Samedi 30 mai, Noahm, âgé de 19 ans, est mort des coups subis d’une agression homophobe dans le centre ville de Metz. Les chiffres du ministère de l’intérieur sont sans appel, on asssiste à une hausse générale des infractions anti-LGBT dans la société.
Aussi, depuis des années, chaque jour du championnat de France, suivi par des millions d’amateurs dont une grande partie d’enfants, a été le théâtre indigne de chants et banderoles LGBTPhobes totalement banalisés. L’homophobie systémique dans les stades du sport le plus populaire de France ne se limite jamais aux tribunes : elle alimente et banalise l’homophobie dans l’ensemble de la société jusqu’aux passages à l’acte.
Il n’y a aucune fatalité. Je défends l’inscription dans la loi d’une obligation de résultat obligeant les clubs à tout mettre en œuvre pour qu’aucun incident ne survienne lors des rencontres sportives, sous peine de sanctions automatiques prévues par le règlement sportif.
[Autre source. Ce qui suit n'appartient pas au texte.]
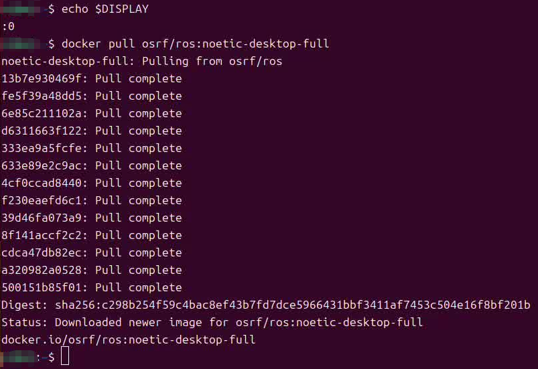Click the sha256 digest hash string
This screenshot has height=369, width=538.
293,305
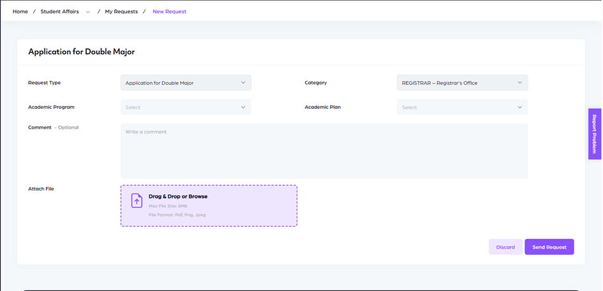Click the Drag & Drop or Browse text
This screenshot has width=603, height=291.
click(x=178, y=197)
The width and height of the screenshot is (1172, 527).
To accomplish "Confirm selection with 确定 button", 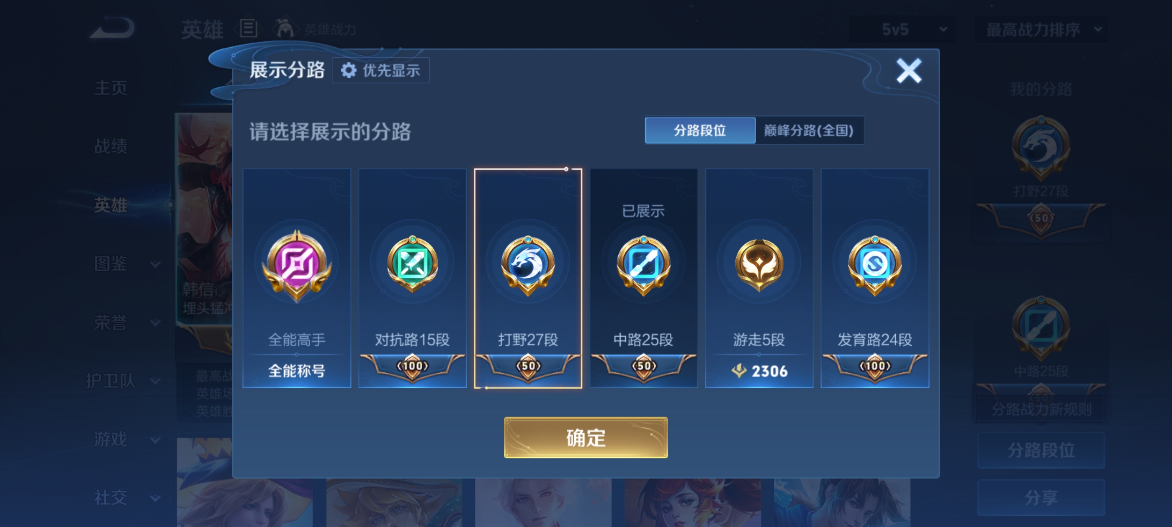I will pyautogui.click(x=586, y=437).
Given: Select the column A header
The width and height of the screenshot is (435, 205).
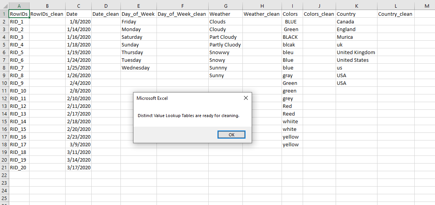Looking at the screenshot, I should pyautogui.click(x=19, y=6).
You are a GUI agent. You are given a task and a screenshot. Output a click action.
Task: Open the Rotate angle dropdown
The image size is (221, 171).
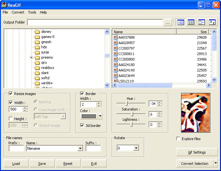[136, 148]
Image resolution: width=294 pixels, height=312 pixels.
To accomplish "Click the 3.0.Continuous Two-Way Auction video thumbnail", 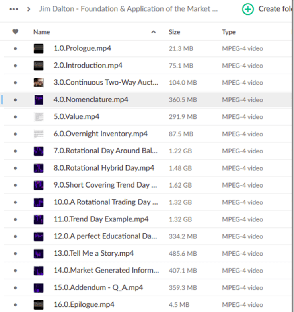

Il ne s’agit que d’inscrire enfin, dans le code du sport, l’arrêt du Conseil d’État de 2024 recommandé par la CNCDH qui pose le principe d’une responsabilité des clubs en cas d’incidents provoqués par leurs supporters.
Avec les associations LGBT, nous voulons des sanctions disciplinaires contre les clubs, des actions en justice et pas des mesures administratives contre des supporters, potentiellement arbitraires et liberticides, comme prévu dans le projet de loi “riposte” qui vise à accorder aux Préfet le pouvoir de décider d’interdiction administrative de stade.
A la veille de la marche des fierté, et alors qu’aux quatre coins de la planète l’attention est concentrée sur la coupe du monde, rappelons sans relâche que l’homophobie ne relève pas d’une soit disant “culture du foot”, mais bien d’un délit qui doit faire l’objet de poursuites judiciaires.